* _Aim of the task_
Only the lines from the one with "Switch to the Screenshots tab" through the end of the material below belong in the reply; transcribe them exactly.

|---|

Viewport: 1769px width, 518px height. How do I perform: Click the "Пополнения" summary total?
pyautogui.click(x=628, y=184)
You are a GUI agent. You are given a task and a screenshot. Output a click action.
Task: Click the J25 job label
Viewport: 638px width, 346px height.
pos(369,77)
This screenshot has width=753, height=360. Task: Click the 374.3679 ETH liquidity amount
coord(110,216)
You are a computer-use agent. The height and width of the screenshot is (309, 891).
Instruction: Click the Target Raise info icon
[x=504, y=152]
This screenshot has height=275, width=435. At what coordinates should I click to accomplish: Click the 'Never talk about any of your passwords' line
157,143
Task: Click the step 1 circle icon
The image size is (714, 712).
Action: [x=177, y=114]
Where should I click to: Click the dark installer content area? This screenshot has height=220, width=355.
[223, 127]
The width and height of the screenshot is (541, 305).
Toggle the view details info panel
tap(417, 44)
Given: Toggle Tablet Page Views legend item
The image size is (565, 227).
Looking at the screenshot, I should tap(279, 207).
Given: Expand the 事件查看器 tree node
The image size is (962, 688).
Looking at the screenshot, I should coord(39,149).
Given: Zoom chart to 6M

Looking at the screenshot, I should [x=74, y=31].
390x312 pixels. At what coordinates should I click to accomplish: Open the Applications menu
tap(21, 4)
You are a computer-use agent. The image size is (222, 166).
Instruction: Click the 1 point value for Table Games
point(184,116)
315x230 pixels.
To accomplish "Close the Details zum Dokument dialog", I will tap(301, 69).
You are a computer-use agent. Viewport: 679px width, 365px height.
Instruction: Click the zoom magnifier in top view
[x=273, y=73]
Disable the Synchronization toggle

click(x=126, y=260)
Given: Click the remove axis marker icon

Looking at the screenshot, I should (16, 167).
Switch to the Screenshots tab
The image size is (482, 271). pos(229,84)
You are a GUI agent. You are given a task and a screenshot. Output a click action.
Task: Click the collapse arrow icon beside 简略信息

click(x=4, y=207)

|---|

* _Task answer_
Switch to the Screenshots tab
The image size is (482, 271). pos(229,84)
You are a GUI agent. You are given a task and a screenshot. Output a click action.
Task: Click the collapse arrow icon beside 简略信息

click(x=4, y=207)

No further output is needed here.